In der Beschwerdesache

betreffend die IR-Marke 774 946

hat der 24. Senat (Marken-Beschwerdesenat) des Bundespatentgerichts in der

Sitzung vom 20. September 2005 unter Mitwirkung des Vorsitzenden Richters

Dr. Ströbele, des Richters Guth und der Richterin Kirschneck

BPatG 152

08.05

beschlossen:

Auf die Beschwerde der Markeninhaberin werden die Beschlüsse

der Markenstelle für Klasse 3 des Deutschen Patent- und Markenamts vom 16. Februar 2004 und vom 7. Juni 2004 aufgehoben.

Gründe

I.

Für die für Waren der Klasse 3 international registrierte Marke 774 946

PURE ZONE

wird um Schutz in der Bundesrepublik Deutschland nachgesucht.

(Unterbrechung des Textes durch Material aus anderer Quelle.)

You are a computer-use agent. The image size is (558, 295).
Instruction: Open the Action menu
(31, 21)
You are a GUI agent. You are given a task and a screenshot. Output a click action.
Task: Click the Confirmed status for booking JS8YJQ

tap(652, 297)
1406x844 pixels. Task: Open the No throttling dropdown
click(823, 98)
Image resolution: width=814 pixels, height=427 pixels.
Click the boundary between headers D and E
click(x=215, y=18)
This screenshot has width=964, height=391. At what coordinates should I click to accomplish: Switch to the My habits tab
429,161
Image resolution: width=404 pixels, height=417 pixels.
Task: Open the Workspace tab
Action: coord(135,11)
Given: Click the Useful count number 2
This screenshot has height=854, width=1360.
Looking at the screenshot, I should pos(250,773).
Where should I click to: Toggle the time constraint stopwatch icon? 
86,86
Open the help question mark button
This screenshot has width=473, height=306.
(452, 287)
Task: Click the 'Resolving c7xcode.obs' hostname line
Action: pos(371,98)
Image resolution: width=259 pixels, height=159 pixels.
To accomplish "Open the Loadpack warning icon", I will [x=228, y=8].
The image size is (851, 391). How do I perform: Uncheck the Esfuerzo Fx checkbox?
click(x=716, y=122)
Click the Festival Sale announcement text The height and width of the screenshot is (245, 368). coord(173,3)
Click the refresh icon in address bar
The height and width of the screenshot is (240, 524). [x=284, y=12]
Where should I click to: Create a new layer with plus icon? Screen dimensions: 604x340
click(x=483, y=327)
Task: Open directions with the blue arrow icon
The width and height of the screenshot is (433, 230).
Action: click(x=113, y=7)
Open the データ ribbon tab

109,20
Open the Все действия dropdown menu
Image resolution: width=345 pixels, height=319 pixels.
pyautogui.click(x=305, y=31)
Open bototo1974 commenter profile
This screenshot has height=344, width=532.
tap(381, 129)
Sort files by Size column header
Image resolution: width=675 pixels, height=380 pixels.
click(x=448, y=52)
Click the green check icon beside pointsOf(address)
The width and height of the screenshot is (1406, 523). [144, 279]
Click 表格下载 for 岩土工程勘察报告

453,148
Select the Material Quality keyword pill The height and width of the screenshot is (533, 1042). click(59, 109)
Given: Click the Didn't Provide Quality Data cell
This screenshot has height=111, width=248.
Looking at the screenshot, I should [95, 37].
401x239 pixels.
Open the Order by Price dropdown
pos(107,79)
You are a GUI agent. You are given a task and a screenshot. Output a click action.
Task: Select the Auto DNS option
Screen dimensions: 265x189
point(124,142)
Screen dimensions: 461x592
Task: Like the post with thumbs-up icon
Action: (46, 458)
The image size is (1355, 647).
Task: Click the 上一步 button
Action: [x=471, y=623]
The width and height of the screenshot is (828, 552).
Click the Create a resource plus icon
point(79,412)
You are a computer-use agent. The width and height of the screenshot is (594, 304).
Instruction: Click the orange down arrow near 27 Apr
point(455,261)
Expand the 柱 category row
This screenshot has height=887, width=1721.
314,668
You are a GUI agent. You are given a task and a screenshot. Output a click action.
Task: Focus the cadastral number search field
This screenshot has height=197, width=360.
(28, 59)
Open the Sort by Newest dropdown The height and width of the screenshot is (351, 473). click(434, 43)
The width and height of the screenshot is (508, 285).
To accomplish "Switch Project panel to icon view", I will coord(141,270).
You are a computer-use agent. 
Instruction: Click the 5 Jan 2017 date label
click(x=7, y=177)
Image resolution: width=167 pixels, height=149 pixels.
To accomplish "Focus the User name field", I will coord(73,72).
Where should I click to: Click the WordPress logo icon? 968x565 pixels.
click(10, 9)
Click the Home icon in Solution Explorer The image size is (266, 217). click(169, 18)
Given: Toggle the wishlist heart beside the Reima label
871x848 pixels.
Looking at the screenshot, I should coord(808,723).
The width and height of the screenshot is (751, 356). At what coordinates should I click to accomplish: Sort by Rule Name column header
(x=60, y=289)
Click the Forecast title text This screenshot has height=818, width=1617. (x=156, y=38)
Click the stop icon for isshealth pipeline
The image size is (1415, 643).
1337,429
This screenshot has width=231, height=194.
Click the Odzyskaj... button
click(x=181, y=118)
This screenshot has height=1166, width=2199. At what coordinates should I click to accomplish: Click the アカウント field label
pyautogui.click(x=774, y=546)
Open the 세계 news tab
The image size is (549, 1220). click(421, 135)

Die Markenstelle für Klasse 3 des Deutschen Patent- und Markenamts hat mit

zwei Beschlüssen, von denen einer im Erinnerungsverfahren ergangen ist, der

Marke gemäß §§ 107, 113 Abs 2, 37 Abs 1, 8 Abs 2 Nr 1 und 2 MarkenG iVm

Art 5 Abs 2 MMA und Art 6 quinquies B PVÜ den Schutz für die Bundesrepublik

Deutschland teilweise verweigert, und zwar für die Waren:

"3 gels et sels pour le bain et la douche non à usage médical; savons

de toilette; cosmétiques, notamment crèmes, laits, lotions, gels et

poudres pour le visage, les corps et les mains; laits, gels et huiles

de bronzage et après-soleil (cosmétiques); produits de

maquillage; shampooings; gels, mousses, baumes et produits

sous la forme d’aérosol pour le coiffage et le soin des cheveux;

laques pour les cheveux; colorants et produits pour la

décoloration des cheveux".

Die teilweise Schutzverweigerung wird im wesentlichen damit begründet, "PURE

ZONE" setze sich in sprachüblicher Weise aus einfachen Vokabeln der englischen

Sprache zusammen und werde von den angesprochenen deutschen Verkehrskreisen dahingehend verstanden, dass mit Hilfe der so gekennzeichneten Waren eine

reine, saubere Zone bzw ein reiner, sauberer Bereich geschaffen werde. Ein

Gebrauch des Ausdrucks "PURE ZONE" durch andere Hersteller als die Markeninhaberin könne zwar nicht ermittelt werden. Jedoch stellten "T-Zone“ und

"BIKINI -ZONE" feststehende Begriffe für bestimmte Bereiche des Körpers dar, so

dass es nahe liege, auf die Wirkungsweise und Bestimmung der von der Schutzversagung betroffenen Waren mit der entsprechend gebildeten Wortfolge "PURE

ZONE" hinzuweisen. Somit sei die Marke für diese Produkte nicht unterscheidungskräftig und könne zur Beschreibung ihrer Wirkungsweise dienen. Eine

schutzbegründende Mehrdeutigkeit liege nicht vor. Auch eine Berufung auf ausländische Voreintragungen könne im Verfahren vor dem DPMA nicht als Hinweis

auf die Schutzfähigkeit der Marke in Deutschland dienen, zumal vergleichbare

Wortmarken in Deutschland ebenfalls nicht eingetragen worden seien.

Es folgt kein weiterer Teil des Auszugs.